# [Selected extract]

[Start of Attachment]

Last day at the old job was Wednesday. I had two early calls, and then was done by nine. I spent about two hours cleaning up after myself, and by eleven, I was done done, and couldn’t think of anything else to do except look at really old wiki pages and make myself depressed. By that time, everyone in India was asleep, and I don’t work with too many people in the US anymore, so I did one last look, then shut everything down, threw my two computers in a bag, and drove straight to FedEx. I gave them the company’s account number, bought two computer boxes, filled them up with obsolete laptops and my name badge, and that was that. End of an era.

Like I said last post, no cake, no dragging me to Chotchkie’s and telling the server it’s my birthday so the whole kitchen staff comes out and sings. This job did Agile (sort of), and that means you work with everyone, and you work with nobody. If I wanted to tell everyone I was leaving, I would have had to hit 79 different slack channels. And I’ve been in our Palo Alto office maybe a dozen times in twelve years, and I currently know exactly one person who still works there. And physically, he doesn’t, until the pandemic is over. So the goodbye situation was a bit weird.

* * *

Actually, not to get too into it, but the main office at this place was a bit abnormal. I mean it was, at its peak, four different two-story buildings with the distinct architectural style known as “Silicon Valley, 2002.” They were nice enough buildings, but almost everyone had an office with a door, and it was incredibly quiet there. I’d wander the halls after lunch, and it felt absolutely dead. The only people I’d see were people I didn’t know. It always felt like when I have a dream that’s set in a generic tech office building that’s an amalgam of every place I’ve worked and a bunch of office sets from TV or movies. It never felt like my office. It’s also weird that I haven’t been there since maybe December 2019, and I’ll likely never go there again. And the company is in the process of downsizing to another office somewhere else, so I definitely won’t be back.

[End of Attachment]

# [Source information]

[Start of Attachment]

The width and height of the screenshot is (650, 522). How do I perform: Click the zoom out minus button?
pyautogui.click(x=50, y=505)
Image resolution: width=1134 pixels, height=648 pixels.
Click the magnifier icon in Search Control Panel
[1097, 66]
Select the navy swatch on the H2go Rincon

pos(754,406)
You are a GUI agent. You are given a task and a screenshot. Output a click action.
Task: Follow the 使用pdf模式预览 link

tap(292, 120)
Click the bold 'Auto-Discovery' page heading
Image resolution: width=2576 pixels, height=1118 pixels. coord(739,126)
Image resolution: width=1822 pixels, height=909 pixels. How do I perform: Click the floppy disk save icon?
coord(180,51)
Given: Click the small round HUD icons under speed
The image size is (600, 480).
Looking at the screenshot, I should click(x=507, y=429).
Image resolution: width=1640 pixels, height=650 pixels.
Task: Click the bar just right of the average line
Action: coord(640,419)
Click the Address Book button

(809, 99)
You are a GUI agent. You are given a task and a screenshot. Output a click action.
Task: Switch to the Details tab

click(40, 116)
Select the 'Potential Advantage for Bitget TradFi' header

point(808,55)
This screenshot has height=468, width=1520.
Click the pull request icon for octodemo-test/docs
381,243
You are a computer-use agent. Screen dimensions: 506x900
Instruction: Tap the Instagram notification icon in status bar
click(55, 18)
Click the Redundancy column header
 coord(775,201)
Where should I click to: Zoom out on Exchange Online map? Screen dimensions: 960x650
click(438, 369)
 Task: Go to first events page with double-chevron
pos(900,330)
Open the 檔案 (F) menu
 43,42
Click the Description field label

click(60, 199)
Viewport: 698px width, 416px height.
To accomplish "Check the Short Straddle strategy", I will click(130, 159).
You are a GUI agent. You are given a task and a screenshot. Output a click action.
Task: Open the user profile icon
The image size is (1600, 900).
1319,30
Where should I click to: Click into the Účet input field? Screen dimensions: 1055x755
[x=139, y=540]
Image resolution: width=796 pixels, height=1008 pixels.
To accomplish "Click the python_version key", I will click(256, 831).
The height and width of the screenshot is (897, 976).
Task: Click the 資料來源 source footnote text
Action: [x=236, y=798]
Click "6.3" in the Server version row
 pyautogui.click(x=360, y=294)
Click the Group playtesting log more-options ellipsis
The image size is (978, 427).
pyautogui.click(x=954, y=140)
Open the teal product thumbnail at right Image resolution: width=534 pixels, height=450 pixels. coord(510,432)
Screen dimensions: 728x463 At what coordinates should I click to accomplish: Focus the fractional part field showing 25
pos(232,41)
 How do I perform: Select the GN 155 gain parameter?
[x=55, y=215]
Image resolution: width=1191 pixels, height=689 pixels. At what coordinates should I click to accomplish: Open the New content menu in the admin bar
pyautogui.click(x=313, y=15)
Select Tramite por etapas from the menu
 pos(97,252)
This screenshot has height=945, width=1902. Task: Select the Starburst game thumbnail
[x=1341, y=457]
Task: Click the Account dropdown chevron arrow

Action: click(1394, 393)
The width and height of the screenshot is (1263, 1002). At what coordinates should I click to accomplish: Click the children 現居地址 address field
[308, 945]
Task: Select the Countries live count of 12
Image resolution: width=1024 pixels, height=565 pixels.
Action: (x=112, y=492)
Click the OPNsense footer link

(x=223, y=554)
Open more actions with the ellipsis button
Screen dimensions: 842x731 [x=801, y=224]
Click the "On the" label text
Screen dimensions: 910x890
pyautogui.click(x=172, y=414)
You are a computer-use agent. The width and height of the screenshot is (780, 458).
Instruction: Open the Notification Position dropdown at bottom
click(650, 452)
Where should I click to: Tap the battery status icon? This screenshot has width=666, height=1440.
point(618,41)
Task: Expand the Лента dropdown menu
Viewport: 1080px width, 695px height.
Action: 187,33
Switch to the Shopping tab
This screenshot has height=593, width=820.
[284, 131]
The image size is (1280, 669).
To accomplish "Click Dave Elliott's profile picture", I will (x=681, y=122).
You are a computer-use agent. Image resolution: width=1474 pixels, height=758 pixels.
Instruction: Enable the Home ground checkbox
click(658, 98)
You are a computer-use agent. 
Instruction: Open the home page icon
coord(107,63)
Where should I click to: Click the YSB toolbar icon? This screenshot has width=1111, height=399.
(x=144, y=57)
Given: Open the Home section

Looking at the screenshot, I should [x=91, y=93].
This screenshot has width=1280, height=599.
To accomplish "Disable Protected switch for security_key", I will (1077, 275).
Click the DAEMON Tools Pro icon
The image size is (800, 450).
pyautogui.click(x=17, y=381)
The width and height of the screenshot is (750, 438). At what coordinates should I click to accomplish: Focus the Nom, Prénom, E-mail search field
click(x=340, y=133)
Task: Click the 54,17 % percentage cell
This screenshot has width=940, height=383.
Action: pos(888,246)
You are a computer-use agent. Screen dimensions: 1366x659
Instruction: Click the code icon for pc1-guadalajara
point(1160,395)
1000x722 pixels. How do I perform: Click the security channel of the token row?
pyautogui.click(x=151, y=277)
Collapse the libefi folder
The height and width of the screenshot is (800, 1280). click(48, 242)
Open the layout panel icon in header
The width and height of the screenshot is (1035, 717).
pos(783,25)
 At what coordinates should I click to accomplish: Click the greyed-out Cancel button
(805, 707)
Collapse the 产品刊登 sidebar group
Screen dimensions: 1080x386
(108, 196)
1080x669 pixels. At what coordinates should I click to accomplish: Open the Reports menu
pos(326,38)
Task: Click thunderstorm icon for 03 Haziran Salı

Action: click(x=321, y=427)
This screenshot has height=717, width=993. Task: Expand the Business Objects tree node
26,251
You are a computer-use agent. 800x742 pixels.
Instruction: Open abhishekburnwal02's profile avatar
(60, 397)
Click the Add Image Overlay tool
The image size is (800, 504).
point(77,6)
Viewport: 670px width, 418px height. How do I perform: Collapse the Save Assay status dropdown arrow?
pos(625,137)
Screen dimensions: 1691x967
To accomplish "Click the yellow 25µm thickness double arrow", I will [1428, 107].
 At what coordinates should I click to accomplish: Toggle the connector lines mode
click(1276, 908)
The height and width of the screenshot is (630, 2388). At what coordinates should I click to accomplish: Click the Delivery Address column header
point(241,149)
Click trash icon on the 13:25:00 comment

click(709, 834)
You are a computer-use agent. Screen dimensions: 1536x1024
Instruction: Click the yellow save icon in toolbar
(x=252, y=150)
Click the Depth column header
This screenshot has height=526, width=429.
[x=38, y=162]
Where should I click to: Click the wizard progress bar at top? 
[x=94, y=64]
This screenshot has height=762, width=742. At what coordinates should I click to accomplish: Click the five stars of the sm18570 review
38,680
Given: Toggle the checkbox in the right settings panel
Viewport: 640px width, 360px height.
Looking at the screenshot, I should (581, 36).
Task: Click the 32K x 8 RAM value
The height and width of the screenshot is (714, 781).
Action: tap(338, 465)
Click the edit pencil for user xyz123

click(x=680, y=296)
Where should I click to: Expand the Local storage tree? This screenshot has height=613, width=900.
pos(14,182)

[End of Attachment]

# [What to work on]
Could you pick up the account of the last day at the old job where it stops and write the next part? The listing is separate material and has nothing to do with the account of leaving the old job.

# [Response below]
The place reminded me of when I worked at Samsung and had to visit developers at other companies, or when I worked for Frankov and tagged along when he pitched his start-up. In both situations, I’d go to these random tech companies, and they would look like this, like if you were making a movie about a tech company. Like they always reminded me of the office to Playtronic Toys in the movie Sneakers. It was like a strange sense of deja vu, like you could tell just by looking at the chairs and cubicles and white boards and Polycom speaker phones in every meeting room that it was a tech company, and if you grabbed a random individual (one not wearing a shirt with a collar) you could probably ask them how to back out a change in git and they could tell you. Almost all tech companies look like this, although ones that are in big cities and not in office park sprawl usually also have one wall that’s exposed brick, which tells you that they are Disruptors and Think Outside The Box.

* * *

Come to think of it, we had an exposed brick wall when I was a kid, like behind our wood burning stove. Not much Disruption or Synergy went on there. No stand-up comedy, either.

* * *

Walking away from that job was more depressing than I thought. I spent the day in a funk, which wasn’t helped by the rain storm we got. (Oddly enough, it rained on my last day at Samsung.) It was much more about leaving behind the first half of that job, all of the people I worked with on the old New York team. All of them left in 2015 or so, and that was depressing then, but it all sort of hit me again, all at once. I wallowed in that for the afternoon, but then made the decision to move on. I have a real problem with nostalgia like this, and I can either simmer in it forever, or try to do something else. So, I went to the mall, and stopped thinking about it.

I was also looking for patterns and coincidences, like how I left Samsung at about the same time in 2010, and also how I left Denver in late February 2008. And we moved to Denver around then in 2007, so my original departure from DataSynapse and New York was at almost the same time of year as the end of my second tour. Another one that popped out at me was how in March 1999, I’d left my last Seattle job and was spending a few weeks of voluntary unemployment packing and mailing boxes all day, and writing on Summer Rain at night. I probably should have spent my four days of unemployment this week frantically writing, but I spent much of it digging around the back of my desk, which I will talk about now.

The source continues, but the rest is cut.